INSTRUCTIONS FOR THE TASK: Write out the part of the Serenade page that runs from "As the Britten" up to and including "in six movements.", word for word.

** BEGIN DOCUMENT SECTION **

Serenade (2015/2018)

I. Nocturne (Frost)
II. Fanfare (Emerson)
III. Verse (Hughes — Cummings)
IV. Episodes (Poe)
V. Elegy (Whitman)
VI. Epitaph (Teasdale)

Solo Bass-Baritone, Solo Horn, Strings (min.

Acquainted With The Night by Robert Frost
The Snow-Storm by Ralph Waldo Emerson
Fragments on Nature and Life – Transition by Ralph Waldo Emerson
Quiet Girl by Langston Hughes
the moon is hiding in by e.e. cummings
The Bells by Edgar Allen Poe
O Captain! My Captain! by Walt Whitman
There Will Be Rest by Sara Teasdale


Program Note

As the Britten Serenade is representational of English literature and more generally Anglican culture, the Weagle Serenade is its American counterpart. The texts for the singer are the work of American poets and they explore multi-faceted American literary landscapes, particularly those noted by transcendental poets. The Serenade for Bass-Baritone, Horn and Strings is set in six movements.

** END DOCUMENT SECTION **
** BEGIN SOURCE DATA **

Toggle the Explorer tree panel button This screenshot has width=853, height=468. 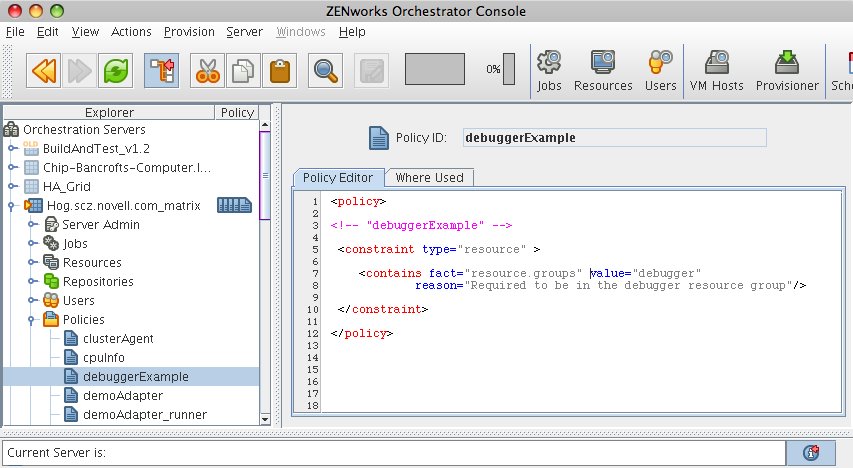tap(161, 70)
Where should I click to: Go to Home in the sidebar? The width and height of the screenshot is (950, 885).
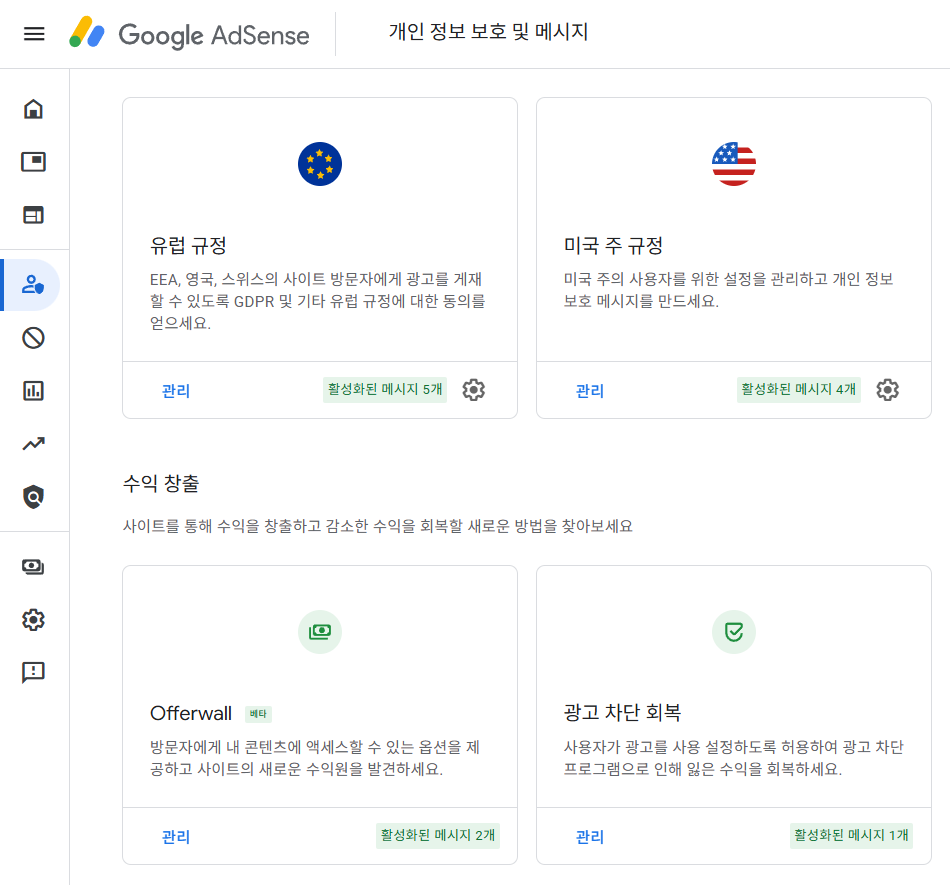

** END SOURCE DATA **

EXERCISE RESPONSE:
As the Britten Serenade is representational of English literature and more generally Anglican culture, the Weagle Serenade is its American counterpart. The texts for the singer are the work of American poets and they explore multi-faceted American literary landscapes, particularly those noted by transcendental poets. The Serenade for Bass-Baritone, Horn and Strings is set in six movements.